Finnish citizen Alexander Dmitrienko argued that ANOM “was a government invention.” Citing precedent from the 9th U.S. Circuit Court of Appeals, his attorney argued that dismissal is appropriate “when the government engineers and directs a criminal enterprise from start to finish.”
The government “has repeatedly bragged about doing just that” in the ANOM case, Dmitrienko argued.
Aurangzeb Ayub, a dual national of the United Kingdom and the Netherlands, argued that his alleged crimes had no connection to the U.S., much less the Southern District of California.
Prosecutors responded that some of the crimes under the RICO umbrella did occur in the U.S. and the San Diego area, and that was enough to indict the defendants locally. Sammartino sided with the government and denied all three dismissal motions during a September hearing.
In court documents, prosecutors also argued that even though the defendants indicted here were only charged with the RICO violations, most were also involved in drug dealing and other criminality.

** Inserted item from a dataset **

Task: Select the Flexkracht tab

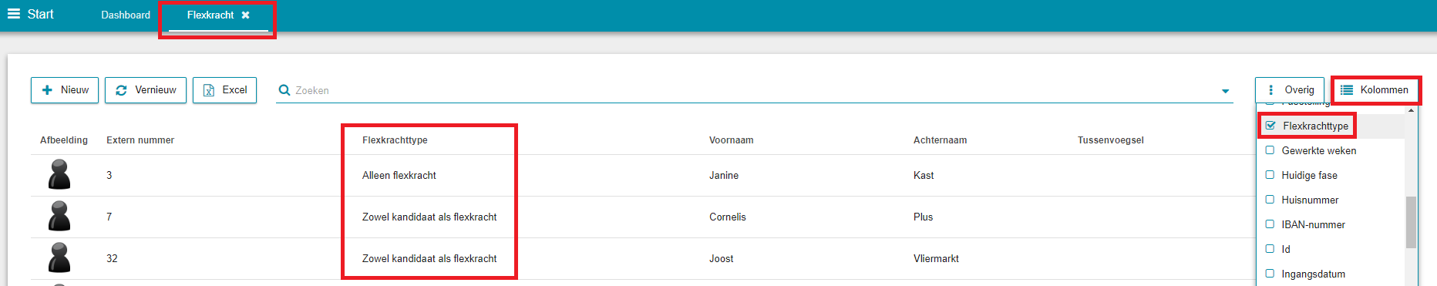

That includes Elhassen, who was arrested in Colombia during the coordinated raids of June 2021. Defense attorney Matthew Lombard said Friday that Elhassen moved to the South American nation to be near his children after his Colombian wife returned to her home country and divorced Elhassen. Lombard said his client had no prior criminal record and had previously worked as a flight attendant and car salesman, among other jobs, but his limited ability to speak Spanish left him unable to secure work in Colombia.
That, Lombard said, is how Elhassen fell into selling ANOM phones.
Lombard argued that Elhassen was not a leader of the conspiracy and instead took his directions from an FBI agent or agents posing as a leader of ANOM. Prosecutors argued Friday that Elhassen was one of the main distributors of ANOM devices in Colombia and had even given a device to a contact with the Medellin cartel.
Assistant U.S. Attorney Peter Horn requested an 81-month prison term, telling Sammartino the sentence should send a message of deterrence to others involved with selling encrypted devices meant for criminals. The judge said the 63-month sentence was sufficient to punish Elhassen because he was a low-level member of the enterprise and not a leader or supervisor.